Operating income rose 17% to KES 73.3 billion. These are not marginal gains; they represent a bank that has been building methodically and is now harvesting the rewards of five years of discipline.
The dividend tells the same story. NCBA lifted its total pay-out from KES 9.1 billion to KES 11.7 billion, a signal to shareholders across Kenya, Uganda, Tanzania and Rwanda that this is a business generating real, distributable cash — not just paper profits.
Group Managing Director John Gachora was measured but pointed in his assessment.
“The 2025 outcomes represent a key milestone as we conclude our 2020–2025 strategic cycle,” he said.
“Disciplined execution and enhanced diversification have positioned the Group as a more resilient institution with strong momentum for future growth.”
Nowhere is that diversification more striking than in digital lending, where disbursements grew 33% to KES 1.4 trillion.
Digital services now account for 32% of total Group profitability. That figure alone should reframe how regulators, competitors and investors across East Africa think about NCBA.
This is no longer primarily a branch-based institution with a mobile app bolted on; it is increasingly a technology-driven financial platform that also happens to run 123 branches.
Uganda features prominently in the next chapter. Regional subsidiaries contributed KES 3.6 billion in profit before tax – 13% of Group earnings – with loans and deposits both growing at roughly 14% year-on-year.
The new Ubuntu strategy (2026–2030), themed “Banking on Belief — Empowering Ambitions,” makes regional expansion an explicit priority.

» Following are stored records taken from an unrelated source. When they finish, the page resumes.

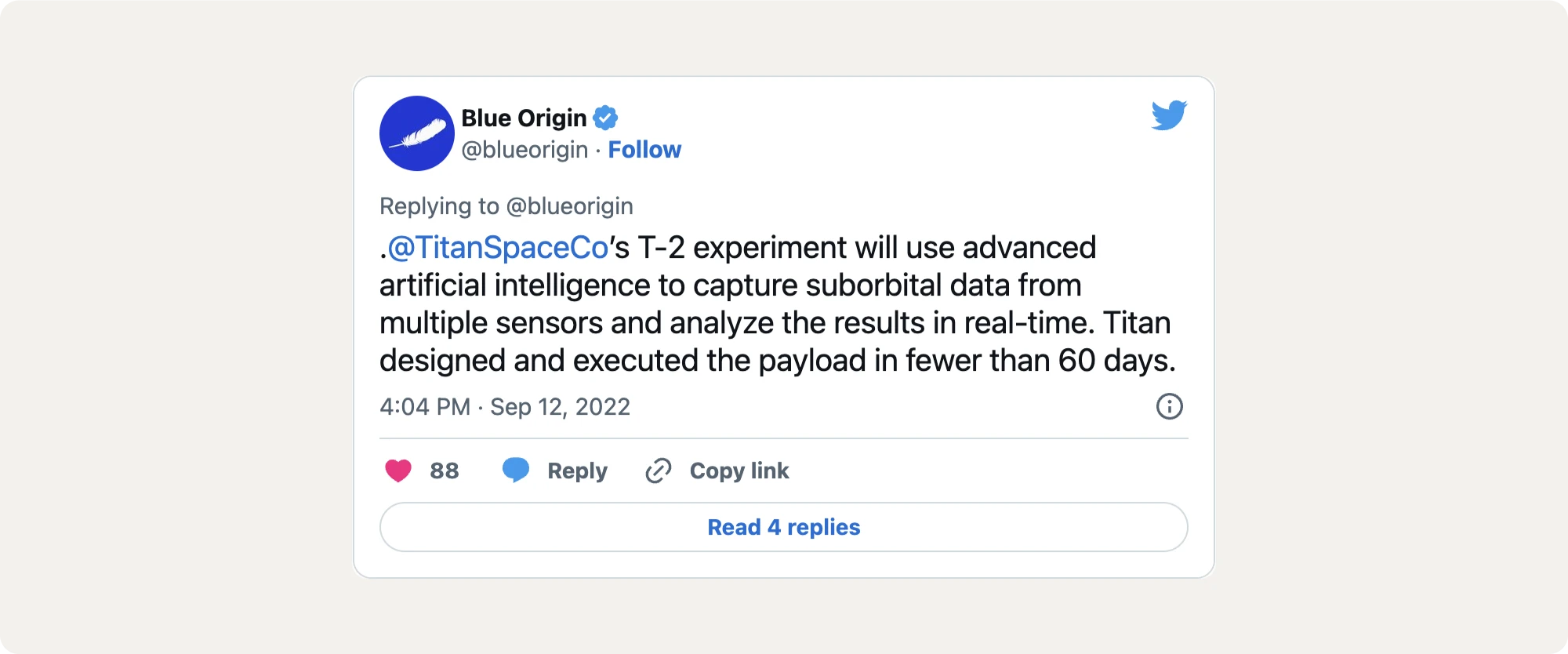Click the tweet body text about suborbital data
The width and height of the screenshot is (1568, 654).
(x=731, y=285)
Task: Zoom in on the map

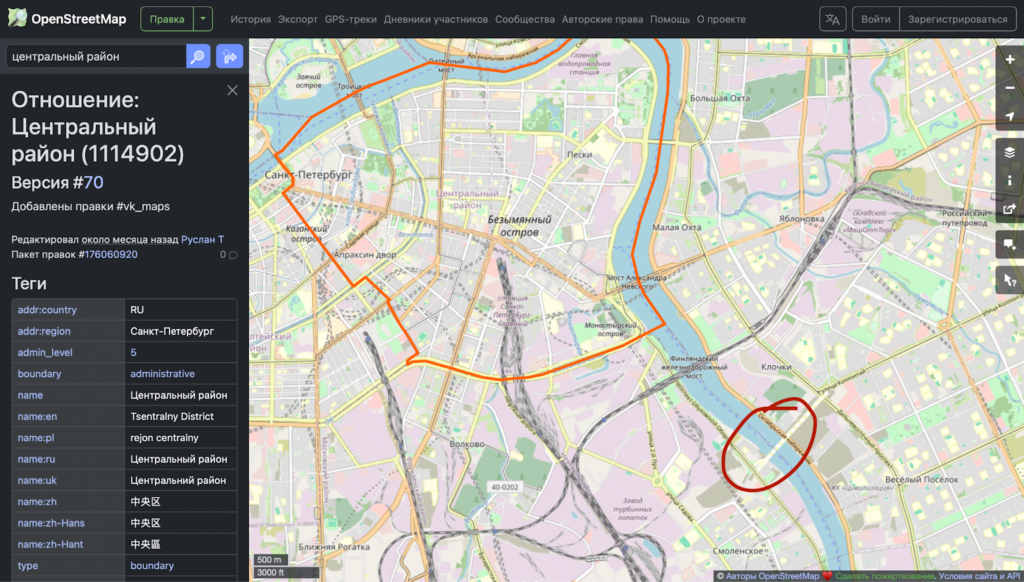Action: tap(1010, 59)
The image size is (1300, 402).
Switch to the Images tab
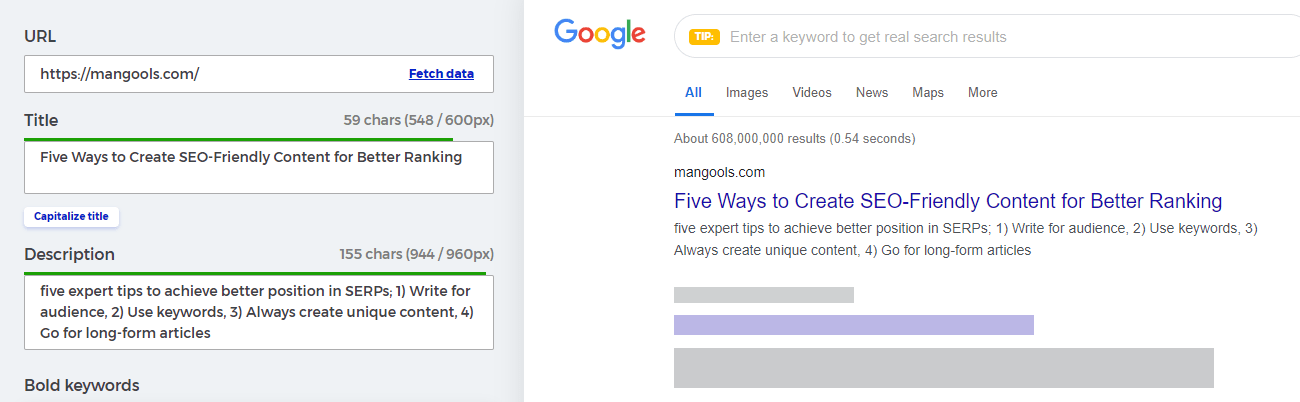click(x=747, y=93)
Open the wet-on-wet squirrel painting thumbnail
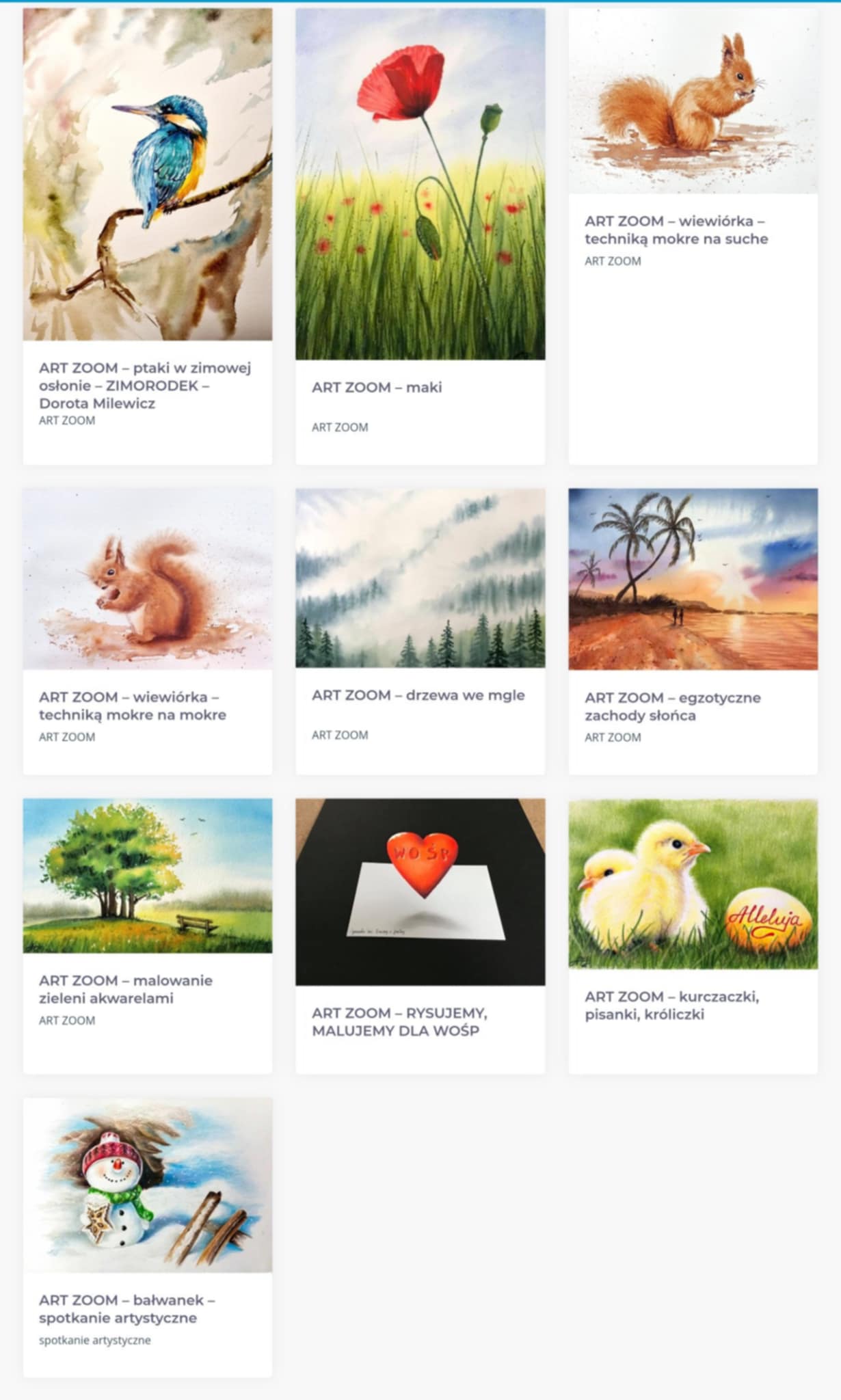Image resolution: width=841 pixels, height=1400 pixels. (x=148, y=578)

For Ugandan businesses and consumers, that is a concrete commitment, not a footnote.
Then there is Nedbank. The Johannesburg-headquartered giant – one of South Africa’s Big Four banks with a heritage stretching to 1888 – has issued a formal notice of intention to acquire approximately 66% of NCBA’s ordinary shares in a deal valued at $856 million.
NCBA would become a Nedbank subsidiary while retaining its Nairobi listing, brand and local management.
The implications for East Africa are significant. NCBA would gain access to Nedbank’s deep capital base, international networks and institutional expertise – exactly what a region increasingly financing large infrastructure, energy and agribusiness deals requires.
The consolidation trend across African banking is real and accelerating. NCBA-Nedbank would arrive at that table with serious weight.
Gachora’s closing words capture the posture well: “We remain confident in our growth prospects and committed to delivering sustainable value to our customers, shareholders and stakeholders.”
For East Africa, and Uganda in particular, that confidence is worth watching closely.
The quiet work of the last five years has produced a bank ready for bigger things. The next five will show whether the ambition matches the moment.